** ENTRIES SHOWN follows **

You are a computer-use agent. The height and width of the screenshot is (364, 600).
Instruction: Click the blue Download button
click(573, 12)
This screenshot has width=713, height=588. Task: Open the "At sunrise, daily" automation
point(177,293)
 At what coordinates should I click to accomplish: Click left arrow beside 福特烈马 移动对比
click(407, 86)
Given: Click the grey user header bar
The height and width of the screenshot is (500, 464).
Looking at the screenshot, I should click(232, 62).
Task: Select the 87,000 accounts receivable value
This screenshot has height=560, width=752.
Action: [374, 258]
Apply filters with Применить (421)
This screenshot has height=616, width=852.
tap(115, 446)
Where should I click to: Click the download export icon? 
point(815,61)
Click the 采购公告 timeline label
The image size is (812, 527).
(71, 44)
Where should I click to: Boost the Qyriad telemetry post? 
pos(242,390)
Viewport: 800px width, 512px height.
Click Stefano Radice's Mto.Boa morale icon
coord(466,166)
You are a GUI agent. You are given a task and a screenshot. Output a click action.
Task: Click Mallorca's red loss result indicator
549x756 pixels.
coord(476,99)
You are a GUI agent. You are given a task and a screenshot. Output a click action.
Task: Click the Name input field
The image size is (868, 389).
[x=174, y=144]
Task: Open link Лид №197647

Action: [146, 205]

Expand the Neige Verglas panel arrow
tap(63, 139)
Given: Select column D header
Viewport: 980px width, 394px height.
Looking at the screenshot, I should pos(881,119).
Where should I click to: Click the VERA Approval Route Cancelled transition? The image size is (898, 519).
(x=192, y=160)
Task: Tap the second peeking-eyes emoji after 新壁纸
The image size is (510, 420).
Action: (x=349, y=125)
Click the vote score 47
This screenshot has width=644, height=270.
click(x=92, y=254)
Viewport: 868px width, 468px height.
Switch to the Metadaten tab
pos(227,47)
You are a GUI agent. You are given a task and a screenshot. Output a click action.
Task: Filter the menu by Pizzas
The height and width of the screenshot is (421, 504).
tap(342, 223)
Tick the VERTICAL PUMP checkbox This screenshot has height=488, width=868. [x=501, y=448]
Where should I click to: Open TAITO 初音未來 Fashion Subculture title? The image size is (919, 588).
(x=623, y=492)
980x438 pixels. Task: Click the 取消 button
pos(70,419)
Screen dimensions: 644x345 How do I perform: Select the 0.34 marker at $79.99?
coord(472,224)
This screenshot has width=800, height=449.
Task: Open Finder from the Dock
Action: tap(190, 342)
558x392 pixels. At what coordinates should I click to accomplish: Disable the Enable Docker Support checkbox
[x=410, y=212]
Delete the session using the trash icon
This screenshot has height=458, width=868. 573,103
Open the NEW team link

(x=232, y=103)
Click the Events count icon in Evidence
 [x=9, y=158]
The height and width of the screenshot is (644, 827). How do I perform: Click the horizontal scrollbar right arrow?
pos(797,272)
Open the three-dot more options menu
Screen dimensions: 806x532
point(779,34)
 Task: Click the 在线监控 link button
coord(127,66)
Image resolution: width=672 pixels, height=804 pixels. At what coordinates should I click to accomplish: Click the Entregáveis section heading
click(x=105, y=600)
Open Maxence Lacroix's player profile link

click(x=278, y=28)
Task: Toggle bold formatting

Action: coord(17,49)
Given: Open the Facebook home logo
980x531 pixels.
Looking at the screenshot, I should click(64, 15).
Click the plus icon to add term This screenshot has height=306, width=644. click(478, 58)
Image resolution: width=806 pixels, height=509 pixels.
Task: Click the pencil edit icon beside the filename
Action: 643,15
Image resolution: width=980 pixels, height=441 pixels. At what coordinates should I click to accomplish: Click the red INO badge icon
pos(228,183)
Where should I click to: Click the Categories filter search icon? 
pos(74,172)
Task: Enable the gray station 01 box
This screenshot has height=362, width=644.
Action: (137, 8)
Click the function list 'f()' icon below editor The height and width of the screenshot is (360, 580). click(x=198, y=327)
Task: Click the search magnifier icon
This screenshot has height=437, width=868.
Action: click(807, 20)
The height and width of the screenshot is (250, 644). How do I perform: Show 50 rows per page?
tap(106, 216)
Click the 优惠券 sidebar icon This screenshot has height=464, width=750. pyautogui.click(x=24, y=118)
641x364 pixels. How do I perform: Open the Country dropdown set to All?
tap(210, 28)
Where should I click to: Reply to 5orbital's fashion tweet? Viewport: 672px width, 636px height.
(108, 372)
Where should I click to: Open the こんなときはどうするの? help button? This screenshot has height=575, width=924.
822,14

** End of ENTRIES SHOWN **

> **ACTIVITY**: Return each line of the data above verbatim.

> **RESPONSE FOR THIS EXERCISE**:
You are a computer-use agent. The height and width of the screenshot is (364, 600).
Instruction: Click the blue Download button
click(573, 12)
This screenshot has width=713, height=588. Task: Open the "At sunrise, daily" automation
point(177,293)
 At what coordinates should I click to accomplish: Click left arrow beside 福特烈马 移动对比
click(407, 86)
Given: Click the grey user header bar
The height and width of the screenshot is (500, 464).
Looking at the screenshot, I should click(232, 62).
Task: Select the 87,000 accounts receivable value
This screenshot has height=560, width=752.
Action: [374, 258]
Apply filters with Применить (421)
This screenshot has height=616, width=852.
tap(115, 446)
Where should I click to: Click the download export icon? 
point(815,61)
Click the 采购公告 timeline label
The image size is (812, 527).
(71, 44)
Where should I click to: Boost the Qyriad telemetry post? 
pos(242,390)
Viewport: 800px width, 512px height.
Click Stefano Radice's Mto.Boa morale icon
coord(466,166)
You are a GUI agent. You are given a task and a screenshot. Output a click action.
Task: Click Mallorca's red loss result indicator
549x756 pixels.
coord(476,99)
You are a GUI agent. You are given a task and a screenshot. Output a click action.
Task: Click the Name input field
The image size is (868, 389).
[x=174, y=144]
Task: Open link Лид №197647

Action: [146, 205]

Expand the Neige Verglas panel arrow
tap(63, 139)
Given: Select column D header
Viewport: 980px width, 394px height.
Looking at the screenshot, I should pos(881,119).
Where should I click to: Click the VERA Approval Route Cancelled transition? The image size is (898, 519).
(x=192, y=160)
Task: Tap the second peeking-eyes emoji after 新壁纸
The image size is (510, 420).
Action: (x=349, y=125)
Click the vote score 47
This screenshot has width=644, height=270.
click(x=92, y=254)
Viewport: 868px width, 468px height.
Switch to the Metadaten tab
pos(227,47)
You are a GUI agent. You are given a task and a screenshot. Output a click action.
Task: Filter the menu by Pizzas
The height and width of the screenshot is (421, 504).
tap(342, 223)
Tick the VERTICAL PUMP checkbox This screenshot has height=488, width=868. [x=501, y=448]
Where should I click to: Open TAITO 初音未來 Fashion Subculture title? The image size is (919, 588).
(x=623, y=492)
980x438 pixels. Task: Click the 取消 button
pos(70,419)
Screen dimensions: 644x345 How do I perform: Select the 0.34 marker at $79.99?
coord(472,224)
This screenshot has width=800, height=449.
Task: Open Finder from the Dock
Action: tap(190, 342)
558x392 pixels. At what coordinates should I click to accomplish: Disable the Enable Docker Support checkbox
[x=410, y=212]
Delete the session using the trash icon
This screenshot has height=458, width=868. 573,103
Open the NEW team link

(x=232, y=103)
Click the Events count icon in Evidence
 [x=9, y=158]
The height and width of the screenshot is (644, 827). How do I perform: Click the horizontal scrollbar right arrow?
pos(797,272)
Open the three-dot more options menu
Screen dimensions: 806x532
point(779,34)
 Task: Click the 在线监控 link button
coord(127,66)
Image resolution: width=672 pixels, height=804 pixels. At what coordinates should I click to accomplish: Click the Entregáveis section heading
click(x=105, y=600)
Open Maxence Lacroix's player profile link

click(x=278, y=28)
Task: Toggle bold formatting

Action: coord(17,49)
Given: Open the Facebook home logo
980x531 pixels.
Looking at the screenshot, I should click(64, 15).
Click the plus icon to add term This screenshot has height=306, width=644. click(478, 58)
Image resolution: width=806 pixels, height=509 pixels.
Task: Click the pencil edit icon beside the filename
Action: 643,15
Image resolution: width=980 pixels, height=441 pixels. At what coordinates should I click to accomplish: Click the red INO badge icon
pos(228,183)
Where should I click to: Click the Categories filter search icon? 
pos(74,172)
Task: Enable the gray station 01 box
This screenshot has height=362, width=644.
Action: (137, 8)
Click the function list 'f()' icon below editor The height and width of the screenshot is (360, 580). click(x=198, y=327)
Task: Click the search magnifier icon
This screenshot has height=437, width=868.
Action: click(807, 20)
The height and width of the screenshot is (250, 644). How do I perform: Show 50 rows per page?
tap(106, 216)
Click the 优惠券 sidebar icon This screenshot has height=464, width=750. pyautogui.click(x=24, y=118)
641x364 pixels. How do I perform: Open the Country dropdown set to All?
tap(210, 28)
Where should I click to: Reply to 5orbital's fashion tweet? Viewport: 672px width, 636px height.
(108, 372)
Where should I click to: Open the こんなときはどうするの? help button? This screenshot has height=575, width=924.
822,14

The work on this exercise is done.